+++ PASSAGE FOURNI +++

Alors que l’AÉUM promet que le nouvel employé sera à la fois « chef culinaire » et « gestionnaire de cuisine », permettant donc l’optimisation de MK et l’approvisionnement de repas cinq fois par semaine, les opposants à ce projet s’indignent.
Au cours de notre discussion, régulièrement interrompue par la symphonie des casseroles et des cris, Orion m’explique clairement sa frustration. De son point de vue, cette réforme illustre la dichotomie entre l’impersonnalité bureaucratique de l’AÉUM et la convivialité traditionnelle de MK. Démentant le projet de restructuration dans sa totalité, elle m’explique que MK était limité à un ou deux services par semaine, non à cause de contraintes budgétaires, mais en raison de l’espace dont ils disposent en cuisine. Ces limites physiques, imposées par l’AÉUM elle-même, ne sont pas prises en compte par cette réforme et ne seront donc pas résolues par une intervention externe – un fait que, selon elle, l’AÉUM ne peut pas comprendre, étant donné que ses membres ne se seraient jamais rendus à la cuisine de MK pour le constater.

+++ ENREGISTREMENTS EXTRAITS +++

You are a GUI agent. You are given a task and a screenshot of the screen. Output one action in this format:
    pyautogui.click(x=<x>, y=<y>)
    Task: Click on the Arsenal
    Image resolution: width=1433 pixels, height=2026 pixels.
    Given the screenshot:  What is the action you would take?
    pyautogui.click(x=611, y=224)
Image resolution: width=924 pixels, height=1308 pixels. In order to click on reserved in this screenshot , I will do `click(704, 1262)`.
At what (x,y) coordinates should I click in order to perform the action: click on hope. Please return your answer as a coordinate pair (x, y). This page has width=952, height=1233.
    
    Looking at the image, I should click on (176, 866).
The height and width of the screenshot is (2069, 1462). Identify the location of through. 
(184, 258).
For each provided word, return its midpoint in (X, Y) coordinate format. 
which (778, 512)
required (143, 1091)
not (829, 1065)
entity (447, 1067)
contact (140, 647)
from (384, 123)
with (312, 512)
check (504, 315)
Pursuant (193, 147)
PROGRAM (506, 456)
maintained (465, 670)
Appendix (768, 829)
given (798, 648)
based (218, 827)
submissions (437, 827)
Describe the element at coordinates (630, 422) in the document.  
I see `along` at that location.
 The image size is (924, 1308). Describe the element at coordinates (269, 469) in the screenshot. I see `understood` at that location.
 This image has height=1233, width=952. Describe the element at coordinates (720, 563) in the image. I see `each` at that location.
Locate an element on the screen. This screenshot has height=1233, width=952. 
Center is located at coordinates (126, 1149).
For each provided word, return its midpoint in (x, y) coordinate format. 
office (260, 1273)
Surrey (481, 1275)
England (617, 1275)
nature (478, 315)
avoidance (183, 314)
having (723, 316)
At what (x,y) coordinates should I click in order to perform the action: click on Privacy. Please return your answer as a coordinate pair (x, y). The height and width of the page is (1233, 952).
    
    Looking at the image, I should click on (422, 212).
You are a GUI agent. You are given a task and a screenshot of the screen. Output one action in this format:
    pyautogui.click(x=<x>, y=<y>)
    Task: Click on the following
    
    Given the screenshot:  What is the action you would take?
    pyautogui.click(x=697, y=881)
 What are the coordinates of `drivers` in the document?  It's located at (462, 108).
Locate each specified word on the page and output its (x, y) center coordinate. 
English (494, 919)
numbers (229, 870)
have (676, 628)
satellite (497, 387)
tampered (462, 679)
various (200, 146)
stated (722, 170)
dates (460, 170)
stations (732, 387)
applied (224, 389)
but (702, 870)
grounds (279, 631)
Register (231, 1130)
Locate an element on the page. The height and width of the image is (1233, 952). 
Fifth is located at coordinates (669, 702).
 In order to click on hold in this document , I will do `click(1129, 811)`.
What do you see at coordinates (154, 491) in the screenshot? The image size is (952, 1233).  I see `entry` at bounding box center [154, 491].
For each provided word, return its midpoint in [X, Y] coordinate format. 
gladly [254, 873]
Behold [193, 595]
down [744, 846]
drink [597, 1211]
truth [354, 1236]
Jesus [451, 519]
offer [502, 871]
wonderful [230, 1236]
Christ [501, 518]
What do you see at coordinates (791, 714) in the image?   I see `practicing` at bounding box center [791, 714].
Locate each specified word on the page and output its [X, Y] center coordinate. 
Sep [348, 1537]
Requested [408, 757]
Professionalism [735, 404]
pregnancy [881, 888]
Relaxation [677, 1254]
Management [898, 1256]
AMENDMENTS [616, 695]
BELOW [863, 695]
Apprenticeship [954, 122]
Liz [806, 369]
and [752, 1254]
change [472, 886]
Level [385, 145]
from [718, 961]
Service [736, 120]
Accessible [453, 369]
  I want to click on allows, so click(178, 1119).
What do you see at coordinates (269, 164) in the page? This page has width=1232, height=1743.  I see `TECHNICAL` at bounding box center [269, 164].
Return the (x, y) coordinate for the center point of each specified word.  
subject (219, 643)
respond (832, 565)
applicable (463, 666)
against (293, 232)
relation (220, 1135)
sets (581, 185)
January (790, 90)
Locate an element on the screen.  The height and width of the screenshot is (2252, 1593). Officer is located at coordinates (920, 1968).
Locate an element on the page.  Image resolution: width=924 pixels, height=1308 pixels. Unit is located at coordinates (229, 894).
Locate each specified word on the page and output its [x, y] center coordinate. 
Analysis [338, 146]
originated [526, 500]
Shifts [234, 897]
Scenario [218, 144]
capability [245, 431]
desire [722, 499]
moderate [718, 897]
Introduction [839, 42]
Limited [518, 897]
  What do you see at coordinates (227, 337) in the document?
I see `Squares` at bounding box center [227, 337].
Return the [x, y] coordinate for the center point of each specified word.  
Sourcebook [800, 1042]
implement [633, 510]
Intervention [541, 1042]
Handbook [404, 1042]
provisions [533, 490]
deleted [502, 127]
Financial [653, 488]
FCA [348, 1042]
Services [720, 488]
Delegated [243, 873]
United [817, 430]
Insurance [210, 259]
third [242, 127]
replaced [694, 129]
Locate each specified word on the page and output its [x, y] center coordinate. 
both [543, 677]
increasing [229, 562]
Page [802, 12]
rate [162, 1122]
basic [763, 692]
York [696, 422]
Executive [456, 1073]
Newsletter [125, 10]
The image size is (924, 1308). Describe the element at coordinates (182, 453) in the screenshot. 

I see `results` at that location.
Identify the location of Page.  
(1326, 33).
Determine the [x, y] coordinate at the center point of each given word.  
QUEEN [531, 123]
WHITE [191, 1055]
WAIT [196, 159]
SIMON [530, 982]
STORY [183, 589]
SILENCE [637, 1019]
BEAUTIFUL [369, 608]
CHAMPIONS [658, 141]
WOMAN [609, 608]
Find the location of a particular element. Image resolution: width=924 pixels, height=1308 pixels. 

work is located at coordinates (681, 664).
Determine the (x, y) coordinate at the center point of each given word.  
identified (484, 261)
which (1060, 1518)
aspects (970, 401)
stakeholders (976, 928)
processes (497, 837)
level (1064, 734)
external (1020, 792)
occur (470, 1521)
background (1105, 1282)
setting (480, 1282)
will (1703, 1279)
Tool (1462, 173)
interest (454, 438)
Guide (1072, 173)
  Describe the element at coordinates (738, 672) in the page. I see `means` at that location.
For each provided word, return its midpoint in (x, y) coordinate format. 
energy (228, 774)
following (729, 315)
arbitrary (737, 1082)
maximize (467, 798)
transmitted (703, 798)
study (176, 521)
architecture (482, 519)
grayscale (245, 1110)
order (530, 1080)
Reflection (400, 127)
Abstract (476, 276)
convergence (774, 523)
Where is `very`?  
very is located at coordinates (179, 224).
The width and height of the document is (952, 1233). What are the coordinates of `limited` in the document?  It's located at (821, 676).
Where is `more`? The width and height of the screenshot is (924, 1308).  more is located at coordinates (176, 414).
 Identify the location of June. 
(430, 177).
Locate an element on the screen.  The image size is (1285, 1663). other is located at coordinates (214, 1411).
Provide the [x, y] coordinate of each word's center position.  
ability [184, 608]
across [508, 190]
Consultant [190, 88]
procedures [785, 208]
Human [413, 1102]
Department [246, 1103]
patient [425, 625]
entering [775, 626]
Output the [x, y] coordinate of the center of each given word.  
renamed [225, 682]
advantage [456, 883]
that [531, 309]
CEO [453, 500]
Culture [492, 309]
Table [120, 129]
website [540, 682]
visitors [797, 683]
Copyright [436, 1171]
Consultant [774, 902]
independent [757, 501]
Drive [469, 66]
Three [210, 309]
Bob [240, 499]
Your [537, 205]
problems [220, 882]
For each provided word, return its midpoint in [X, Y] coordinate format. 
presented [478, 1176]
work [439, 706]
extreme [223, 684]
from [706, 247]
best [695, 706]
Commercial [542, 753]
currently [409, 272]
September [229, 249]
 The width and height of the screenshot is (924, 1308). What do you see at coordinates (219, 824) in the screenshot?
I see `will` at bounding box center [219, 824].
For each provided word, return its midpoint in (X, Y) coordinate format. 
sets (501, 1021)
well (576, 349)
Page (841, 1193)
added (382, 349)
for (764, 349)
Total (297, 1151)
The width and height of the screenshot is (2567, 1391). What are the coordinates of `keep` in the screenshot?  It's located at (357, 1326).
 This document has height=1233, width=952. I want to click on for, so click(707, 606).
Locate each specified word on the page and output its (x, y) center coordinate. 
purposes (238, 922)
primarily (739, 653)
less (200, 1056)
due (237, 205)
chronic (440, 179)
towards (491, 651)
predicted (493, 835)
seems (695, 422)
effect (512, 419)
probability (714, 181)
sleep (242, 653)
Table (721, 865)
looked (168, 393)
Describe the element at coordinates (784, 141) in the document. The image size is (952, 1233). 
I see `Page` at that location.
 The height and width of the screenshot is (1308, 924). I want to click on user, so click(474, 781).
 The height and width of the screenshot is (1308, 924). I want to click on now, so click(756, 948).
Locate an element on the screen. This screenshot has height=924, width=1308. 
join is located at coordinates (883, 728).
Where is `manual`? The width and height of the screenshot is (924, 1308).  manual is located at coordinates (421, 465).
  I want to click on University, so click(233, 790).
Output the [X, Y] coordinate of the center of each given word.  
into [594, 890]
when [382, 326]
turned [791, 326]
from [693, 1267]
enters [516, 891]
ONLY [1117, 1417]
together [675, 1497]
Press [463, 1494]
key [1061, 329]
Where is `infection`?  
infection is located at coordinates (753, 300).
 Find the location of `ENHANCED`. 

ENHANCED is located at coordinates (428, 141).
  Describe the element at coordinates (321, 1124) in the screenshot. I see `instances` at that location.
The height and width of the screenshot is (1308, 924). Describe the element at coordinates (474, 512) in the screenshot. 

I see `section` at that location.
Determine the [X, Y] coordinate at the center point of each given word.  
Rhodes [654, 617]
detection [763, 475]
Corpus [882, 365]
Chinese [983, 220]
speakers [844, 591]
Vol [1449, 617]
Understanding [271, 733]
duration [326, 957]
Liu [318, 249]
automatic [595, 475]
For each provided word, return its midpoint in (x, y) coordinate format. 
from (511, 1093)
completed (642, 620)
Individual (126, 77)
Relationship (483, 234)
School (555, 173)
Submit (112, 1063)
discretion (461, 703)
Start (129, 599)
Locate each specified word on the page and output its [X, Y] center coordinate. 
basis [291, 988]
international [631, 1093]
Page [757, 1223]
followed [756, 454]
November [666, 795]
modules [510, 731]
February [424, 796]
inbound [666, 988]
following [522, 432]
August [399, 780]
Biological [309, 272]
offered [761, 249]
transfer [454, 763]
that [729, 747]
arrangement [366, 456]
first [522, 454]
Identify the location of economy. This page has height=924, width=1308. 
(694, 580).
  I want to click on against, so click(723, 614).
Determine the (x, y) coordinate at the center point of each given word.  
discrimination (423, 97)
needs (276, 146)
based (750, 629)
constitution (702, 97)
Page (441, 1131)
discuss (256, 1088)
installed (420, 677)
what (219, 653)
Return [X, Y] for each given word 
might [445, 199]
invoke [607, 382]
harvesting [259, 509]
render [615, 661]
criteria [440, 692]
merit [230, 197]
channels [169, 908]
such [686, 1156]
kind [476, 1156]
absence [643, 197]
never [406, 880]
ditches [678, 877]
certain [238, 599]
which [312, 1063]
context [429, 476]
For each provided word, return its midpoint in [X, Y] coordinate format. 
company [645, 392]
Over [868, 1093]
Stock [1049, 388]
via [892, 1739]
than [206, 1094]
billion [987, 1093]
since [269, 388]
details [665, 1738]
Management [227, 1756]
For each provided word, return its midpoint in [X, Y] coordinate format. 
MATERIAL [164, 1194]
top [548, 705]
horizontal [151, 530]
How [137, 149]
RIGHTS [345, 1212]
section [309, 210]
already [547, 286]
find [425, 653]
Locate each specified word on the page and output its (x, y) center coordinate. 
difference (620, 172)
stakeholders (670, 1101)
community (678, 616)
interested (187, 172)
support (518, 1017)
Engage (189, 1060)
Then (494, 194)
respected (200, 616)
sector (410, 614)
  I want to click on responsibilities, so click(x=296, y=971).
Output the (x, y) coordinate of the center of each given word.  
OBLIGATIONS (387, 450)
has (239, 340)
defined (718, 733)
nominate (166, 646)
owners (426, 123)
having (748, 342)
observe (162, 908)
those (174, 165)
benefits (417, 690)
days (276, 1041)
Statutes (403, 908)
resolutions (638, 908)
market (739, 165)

+++

TÂCHES ET EXERCICES>
1. Résumez en deux phrases le passage sur la réforme de MK.
2. Veuillez reprendre le passage sur la réforme de MK à la suite de sa dernière phrase et le poursuivre.

RÉSULTATS DANS L'ORDRE>
1. L'AÉUM promet qu'un nouvel employé, à la fois chef culinaire et gestionnaire de cuisine, permettra d'optimiser MK et de servir des repas cinq fois par semaine, mais les opposants au projet s'indignent. Orion y voit l'opposition entre l'impersonnalité bureaucratique de l'AÉUM et la convivialité de MK, et explique que MK était limité à un ou deux services par semaine non par manque de budget, mais faute d'espace en cuisine, une contrainte imposée par l'AÉUM que la réforme ne résoudra pas.

2.
En dépit des promesses faites par l’AÉUM d’une ère d’efficacité nouvelle, certaines questions essentielles au sujet de la réforme restent en suspens. La plus importante concerne le temps : combien de temps faudra-t-il pour que les étudiants en précarité accèdent au service dont ils dépendent, et dont ils ont bénéficié pendant si longtemps ? De plus, pourquoi choisir cette période de mi-saison pour mettre en œuvre une réforme imprévue et qui implique la suspension totale de MK, alors qu’elle aurait pu être effectuée durant l’été ?
MK : un combat politique ?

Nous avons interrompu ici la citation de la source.